In a New Year’s Day letter to the editor published in the Daily Times of Salisbury (Md), Eastern Shore Sanctuary co-founder pattrice jones calls for economic diversification of the Delmarva peninsula, which is currently dominated (and despoiled) by the poultry industry:
We need a diversified economy with an agriculture sector divided between production of healthy food for local consumption and sustainable cultivation of high-value cash crops well-suited to local conditions. Since this kind of farming is labor-intensive rather than capital-intensive, this would create jobs while reducing local farmers’ vulnerability to corporate agribusiness.
Let’s start by demanding Delmarva’s share of state or federal financial stimulus goes not to bail out the poultry giants that have crushed local farmers and wrecked our environment, but rather to the kinds of programs that have helped communities in other states get out of tobacco farming and into more profitable, ecological endeavors.
(Read the whole letter here. Join the answering dialogue if you like.)
What we didn’t have a chance to say due to space constraints is that farmers elsewhere have successfully transitioned from unhealthy dependence on conventional crops sold for a pittance to big agribusiness to more profitable and environmentally sustainable cultivation of healthy food for people. For example, farmers in Kentucky have transitioned from tobacco to organic vegetables. As Brian Halweil explains,
The shift underway in this rail end of a state renowned for its flavorful tobacco is representative of a trend throughout the United States and the world, as farmers beset by failing prices, and tired of dealing with chemicals, switch to organic crops to protect their livelihoods.
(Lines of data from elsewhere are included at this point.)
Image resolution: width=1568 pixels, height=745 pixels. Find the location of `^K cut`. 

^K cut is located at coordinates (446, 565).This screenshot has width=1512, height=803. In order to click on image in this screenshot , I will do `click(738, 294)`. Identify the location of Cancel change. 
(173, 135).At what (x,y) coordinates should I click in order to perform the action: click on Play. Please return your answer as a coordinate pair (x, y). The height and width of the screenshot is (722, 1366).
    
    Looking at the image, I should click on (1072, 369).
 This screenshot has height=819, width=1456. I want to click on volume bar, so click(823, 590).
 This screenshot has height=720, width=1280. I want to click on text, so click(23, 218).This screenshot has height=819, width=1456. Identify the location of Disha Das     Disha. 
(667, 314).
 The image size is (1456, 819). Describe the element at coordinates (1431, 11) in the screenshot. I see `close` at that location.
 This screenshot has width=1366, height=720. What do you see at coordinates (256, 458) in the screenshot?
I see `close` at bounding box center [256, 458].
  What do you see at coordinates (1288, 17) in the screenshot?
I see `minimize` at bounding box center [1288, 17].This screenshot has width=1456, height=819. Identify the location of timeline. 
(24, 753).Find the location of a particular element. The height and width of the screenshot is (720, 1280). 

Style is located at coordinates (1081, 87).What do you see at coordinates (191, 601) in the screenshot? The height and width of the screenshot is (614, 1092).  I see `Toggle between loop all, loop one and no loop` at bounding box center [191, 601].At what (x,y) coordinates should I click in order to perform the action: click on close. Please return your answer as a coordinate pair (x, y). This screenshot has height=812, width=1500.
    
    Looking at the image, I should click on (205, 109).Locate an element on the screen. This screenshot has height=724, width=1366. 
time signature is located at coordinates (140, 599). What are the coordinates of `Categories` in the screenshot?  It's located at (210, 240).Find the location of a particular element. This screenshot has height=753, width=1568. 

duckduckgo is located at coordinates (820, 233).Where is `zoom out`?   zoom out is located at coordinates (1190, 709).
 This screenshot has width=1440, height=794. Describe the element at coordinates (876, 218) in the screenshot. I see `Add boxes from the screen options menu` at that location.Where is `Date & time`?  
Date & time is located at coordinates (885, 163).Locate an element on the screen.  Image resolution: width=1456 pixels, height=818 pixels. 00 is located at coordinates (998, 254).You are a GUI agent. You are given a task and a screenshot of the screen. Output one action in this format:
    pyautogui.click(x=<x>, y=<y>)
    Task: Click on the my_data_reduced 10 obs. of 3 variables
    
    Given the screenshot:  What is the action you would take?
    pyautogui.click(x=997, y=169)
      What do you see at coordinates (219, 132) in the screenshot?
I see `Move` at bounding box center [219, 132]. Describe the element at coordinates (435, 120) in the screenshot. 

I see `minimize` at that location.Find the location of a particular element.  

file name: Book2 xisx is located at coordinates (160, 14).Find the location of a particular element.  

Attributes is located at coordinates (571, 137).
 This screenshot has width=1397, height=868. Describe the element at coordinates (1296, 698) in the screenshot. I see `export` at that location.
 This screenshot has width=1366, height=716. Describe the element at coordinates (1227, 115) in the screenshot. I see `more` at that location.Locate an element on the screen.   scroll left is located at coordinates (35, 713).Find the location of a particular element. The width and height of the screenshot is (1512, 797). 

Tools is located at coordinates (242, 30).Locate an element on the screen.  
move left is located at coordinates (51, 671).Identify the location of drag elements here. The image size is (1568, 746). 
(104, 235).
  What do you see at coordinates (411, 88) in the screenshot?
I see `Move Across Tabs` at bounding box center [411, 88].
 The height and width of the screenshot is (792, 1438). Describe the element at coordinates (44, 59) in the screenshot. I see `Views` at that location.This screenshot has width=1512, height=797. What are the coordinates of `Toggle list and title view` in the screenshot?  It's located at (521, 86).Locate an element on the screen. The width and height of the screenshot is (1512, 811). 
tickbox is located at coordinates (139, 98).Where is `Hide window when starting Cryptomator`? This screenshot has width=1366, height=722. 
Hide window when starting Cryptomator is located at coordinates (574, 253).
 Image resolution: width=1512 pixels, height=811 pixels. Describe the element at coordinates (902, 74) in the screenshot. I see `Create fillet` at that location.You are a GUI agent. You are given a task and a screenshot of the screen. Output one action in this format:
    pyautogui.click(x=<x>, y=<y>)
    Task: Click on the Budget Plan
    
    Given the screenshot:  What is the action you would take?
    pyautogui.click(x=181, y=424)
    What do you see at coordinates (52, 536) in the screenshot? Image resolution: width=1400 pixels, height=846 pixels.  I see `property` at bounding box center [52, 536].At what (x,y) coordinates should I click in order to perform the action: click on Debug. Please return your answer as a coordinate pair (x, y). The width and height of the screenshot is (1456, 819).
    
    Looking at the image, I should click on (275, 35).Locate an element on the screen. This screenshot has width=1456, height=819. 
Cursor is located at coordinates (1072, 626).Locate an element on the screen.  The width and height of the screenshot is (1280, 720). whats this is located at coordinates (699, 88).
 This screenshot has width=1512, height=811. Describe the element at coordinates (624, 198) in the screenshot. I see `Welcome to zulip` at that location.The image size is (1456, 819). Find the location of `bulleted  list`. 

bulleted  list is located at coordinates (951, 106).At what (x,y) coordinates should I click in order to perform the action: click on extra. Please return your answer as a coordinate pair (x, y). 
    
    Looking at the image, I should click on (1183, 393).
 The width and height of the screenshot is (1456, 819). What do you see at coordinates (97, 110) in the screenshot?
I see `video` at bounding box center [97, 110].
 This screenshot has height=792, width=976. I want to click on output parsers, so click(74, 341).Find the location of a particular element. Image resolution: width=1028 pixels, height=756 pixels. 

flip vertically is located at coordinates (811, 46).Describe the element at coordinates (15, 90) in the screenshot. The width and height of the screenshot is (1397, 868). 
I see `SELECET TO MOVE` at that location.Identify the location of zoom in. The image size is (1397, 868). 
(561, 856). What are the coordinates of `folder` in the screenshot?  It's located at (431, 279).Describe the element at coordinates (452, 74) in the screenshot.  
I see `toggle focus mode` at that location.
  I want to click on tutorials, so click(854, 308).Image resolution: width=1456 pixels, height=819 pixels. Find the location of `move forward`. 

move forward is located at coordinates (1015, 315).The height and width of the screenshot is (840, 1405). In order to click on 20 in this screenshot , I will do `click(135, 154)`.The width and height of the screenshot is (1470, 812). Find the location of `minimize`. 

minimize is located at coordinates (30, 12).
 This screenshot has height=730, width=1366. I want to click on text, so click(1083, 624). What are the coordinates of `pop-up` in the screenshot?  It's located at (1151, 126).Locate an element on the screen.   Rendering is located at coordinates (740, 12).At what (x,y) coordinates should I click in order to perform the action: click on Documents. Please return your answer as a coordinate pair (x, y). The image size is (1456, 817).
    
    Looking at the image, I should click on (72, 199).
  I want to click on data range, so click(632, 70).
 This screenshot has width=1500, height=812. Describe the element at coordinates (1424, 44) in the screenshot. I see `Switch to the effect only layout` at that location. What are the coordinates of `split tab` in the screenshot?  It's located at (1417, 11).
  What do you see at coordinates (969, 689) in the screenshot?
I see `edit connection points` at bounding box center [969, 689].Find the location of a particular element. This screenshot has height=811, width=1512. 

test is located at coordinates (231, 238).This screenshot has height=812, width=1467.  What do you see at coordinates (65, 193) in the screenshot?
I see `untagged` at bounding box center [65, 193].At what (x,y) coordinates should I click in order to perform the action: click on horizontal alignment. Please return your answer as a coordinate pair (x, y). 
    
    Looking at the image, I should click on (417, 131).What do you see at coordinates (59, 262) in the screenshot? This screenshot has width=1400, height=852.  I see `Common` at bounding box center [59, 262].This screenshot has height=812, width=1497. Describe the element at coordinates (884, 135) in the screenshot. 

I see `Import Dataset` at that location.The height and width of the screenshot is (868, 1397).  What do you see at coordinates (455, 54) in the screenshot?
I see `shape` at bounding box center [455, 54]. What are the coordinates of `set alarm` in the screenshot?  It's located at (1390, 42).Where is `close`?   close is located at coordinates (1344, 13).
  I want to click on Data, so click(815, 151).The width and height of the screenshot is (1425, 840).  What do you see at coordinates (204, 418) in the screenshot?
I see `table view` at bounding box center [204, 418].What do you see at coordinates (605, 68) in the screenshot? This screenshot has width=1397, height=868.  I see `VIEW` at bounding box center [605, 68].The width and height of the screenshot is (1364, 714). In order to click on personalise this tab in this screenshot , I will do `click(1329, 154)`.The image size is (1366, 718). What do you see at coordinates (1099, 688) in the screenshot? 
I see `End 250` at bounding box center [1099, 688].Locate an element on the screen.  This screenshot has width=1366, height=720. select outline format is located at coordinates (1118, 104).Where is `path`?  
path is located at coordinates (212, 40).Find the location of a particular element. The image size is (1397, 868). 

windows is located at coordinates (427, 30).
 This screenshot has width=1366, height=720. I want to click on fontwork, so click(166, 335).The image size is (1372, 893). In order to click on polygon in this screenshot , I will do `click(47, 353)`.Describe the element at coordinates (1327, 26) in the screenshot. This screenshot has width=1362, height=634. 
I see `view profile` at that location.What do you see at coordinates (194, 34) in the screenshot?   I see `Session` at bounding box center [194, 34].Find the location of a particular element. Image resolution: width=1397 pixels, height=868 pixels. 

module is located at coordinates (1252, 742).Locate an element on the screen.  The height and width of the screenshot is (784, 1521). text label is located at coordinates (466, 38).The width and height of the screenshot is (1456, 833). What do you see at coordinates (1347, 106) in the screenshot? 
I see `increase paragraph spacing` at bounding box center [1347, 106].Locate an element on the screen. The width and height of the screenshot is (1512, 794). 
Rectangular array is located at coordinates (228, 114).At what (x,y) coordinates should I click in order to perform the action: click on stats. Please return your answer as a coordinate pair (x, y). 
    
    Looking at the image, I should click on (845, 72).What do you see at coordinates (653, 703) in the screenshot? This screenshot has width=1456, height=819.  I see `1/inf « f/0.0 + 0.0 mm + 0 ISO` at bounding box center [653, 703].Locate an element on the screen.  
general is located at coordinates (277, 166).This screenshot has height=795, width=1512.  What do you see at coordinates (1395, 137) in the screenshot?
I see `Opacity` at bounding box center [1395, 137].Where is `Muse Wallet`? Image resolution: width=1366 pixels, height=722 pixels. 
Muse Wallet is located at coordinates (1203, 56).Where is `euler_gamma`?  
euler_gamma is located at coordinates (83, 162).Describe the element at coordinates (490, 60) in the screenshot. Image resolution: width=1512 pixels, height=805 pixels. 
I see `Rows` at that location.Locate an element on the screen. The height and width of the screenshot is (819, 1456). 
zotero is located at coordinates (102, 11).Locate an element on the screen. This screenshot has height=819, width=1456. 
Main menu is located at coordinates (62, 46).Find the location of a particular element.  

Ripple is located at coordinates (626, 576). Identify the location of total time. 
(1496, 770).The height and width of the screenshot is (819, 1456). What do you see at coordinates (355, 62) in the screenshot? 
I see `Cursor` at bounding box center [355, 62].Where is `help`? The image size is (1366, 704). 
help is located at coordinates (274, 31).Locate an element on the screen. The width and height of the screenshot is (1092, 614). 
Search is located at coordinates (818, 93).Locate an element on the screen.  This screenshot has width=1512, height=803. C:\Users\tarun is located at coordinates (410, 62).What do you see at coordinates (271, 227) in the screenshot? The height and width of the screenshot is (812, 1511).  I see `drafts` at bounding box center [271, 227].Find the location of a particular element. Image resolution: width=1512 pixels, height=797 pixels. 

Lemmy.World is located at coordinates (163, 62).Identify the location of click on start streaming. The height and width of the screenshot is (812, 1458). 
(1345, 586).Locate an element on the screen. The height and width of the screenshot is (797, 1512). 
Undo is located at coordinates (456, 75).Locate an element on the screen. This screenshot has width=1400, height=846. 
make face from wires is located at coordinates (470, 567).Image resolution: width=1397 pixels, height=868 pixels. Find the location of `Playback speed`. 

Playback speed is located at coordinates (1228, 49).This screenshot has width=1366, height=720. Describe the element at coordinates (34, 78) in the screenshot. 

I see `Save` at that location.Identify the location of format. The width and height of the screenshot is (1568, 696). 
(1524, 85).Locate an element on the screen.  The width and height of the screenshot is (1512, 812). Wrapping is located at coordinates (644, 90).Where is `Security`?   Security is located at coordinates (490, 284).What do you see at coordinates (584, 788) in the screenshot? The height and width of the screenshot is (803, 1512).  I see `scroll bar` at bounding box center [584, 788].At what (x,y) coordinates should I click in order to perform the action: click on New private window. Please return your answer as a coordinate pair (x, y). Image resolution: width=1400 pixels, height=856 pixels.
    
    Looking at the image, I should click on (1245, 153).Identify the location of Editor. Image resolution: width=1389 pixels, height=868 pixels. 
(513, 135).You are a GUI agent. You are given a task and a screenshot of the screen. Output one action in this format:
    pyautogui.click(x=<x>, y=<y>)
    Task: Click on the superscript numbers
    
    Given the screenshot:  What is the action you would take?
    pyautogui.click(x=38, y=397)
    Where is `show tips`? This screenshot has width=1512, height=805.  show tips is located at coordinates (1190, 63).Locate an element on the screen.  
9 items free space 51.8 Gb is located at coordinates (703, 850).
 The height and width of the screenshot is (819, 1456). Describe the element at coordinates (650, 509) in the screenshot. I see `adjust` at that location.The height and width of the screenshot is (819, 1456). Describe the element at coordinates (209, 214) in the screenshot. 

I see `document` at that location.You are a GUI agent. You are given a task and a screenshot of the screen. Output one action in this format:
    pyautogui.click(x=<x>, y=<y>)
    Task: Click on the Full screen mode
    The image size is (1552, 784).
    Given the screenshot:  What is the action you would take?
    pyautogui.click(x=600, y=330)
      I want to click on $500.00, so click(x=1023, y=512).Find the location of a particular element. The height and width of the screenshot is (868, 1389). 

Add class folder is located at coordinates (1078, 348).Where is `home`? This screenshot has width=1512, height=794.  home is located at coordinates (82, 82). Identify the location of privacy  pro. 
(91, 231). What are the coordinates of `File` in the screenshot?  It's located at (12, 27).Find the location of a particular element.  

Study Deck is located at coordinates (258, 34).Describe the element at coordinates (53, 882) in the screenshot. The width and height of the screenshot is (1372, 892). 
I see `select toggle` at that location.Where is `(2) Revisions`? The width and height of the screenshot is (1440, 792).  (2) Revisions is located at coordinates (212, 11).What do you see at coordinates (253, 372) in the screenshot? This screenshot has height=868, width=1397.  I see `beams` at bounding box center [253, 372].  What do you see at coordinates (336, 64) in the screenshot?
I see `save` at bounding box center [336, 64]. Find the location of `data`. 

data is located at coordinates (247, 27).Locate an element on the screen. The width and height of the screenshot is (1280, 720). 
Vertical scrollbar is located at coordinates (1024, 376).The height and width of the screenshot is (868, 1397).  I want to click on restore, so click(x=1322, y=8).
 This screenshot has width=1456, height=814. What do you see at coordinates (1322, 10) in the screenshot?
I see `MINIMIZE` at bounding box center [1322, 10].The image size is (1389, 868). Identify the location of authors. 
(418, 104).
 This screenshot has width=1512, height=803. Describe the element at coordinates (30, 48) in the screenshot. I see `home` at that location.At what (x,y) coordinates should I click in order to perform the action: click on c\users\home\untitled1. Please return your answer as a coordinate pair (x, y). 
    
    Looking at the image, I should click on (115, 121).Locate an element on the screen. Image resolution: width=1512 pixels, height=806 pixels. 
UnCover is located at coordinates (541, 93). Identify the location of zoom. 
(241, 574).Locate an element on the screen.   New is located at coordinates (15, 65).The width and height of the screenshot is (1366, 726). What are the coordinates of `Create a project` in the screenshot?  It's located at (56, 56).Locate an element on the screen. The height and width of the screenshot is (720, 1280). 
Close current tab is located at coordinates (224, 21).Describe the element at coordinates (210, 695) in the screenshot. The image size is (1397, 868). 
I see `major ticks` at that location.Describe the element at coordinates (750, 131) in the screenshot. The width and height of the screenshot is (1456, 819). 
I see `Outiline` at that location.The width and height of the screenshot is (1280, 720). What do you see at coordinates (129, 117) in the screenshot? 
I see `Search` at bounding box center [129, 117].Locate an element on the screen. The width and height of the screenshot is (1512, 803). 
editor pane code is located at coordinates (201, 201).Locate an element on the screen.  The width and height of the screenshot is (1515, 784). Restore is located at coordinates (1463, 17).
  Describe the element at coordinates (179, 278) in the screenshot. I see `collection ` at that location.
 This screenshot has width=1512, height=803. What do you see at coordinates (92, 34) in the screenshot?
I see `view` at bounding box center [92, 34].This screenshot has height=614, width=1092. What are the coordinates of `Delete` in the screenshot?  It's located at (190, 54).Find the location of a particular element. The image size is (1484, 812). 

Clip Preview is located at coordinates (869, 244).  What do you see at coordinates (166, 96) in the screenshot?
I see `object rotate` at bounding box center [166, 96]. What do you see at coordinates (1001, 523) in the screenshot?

Governmental and non-governmental programs such as the Appalachian Sustainable Agriculture Project help farmers and their communities to make such transitions. Even without such aid, a few farmers in our region have begun Community Supported Agriculture projects. The state of Maryland does provide some support for farmers who want to grow food for local people through its Maryland Senior Farmers’ Market Nutrition Program and its participation in the WIC Farmers Market Nutrition Program. The University of Maryland at College Park has set up an “online farmer’s market” that connects consumers with growers. We’d like to see many more such projects concentrated on the Eastern Shore with the explicit aim of improving the public, economic, and environmental health by getting local farmers out of industrial poultry production and into ethical and sustainable agriculture.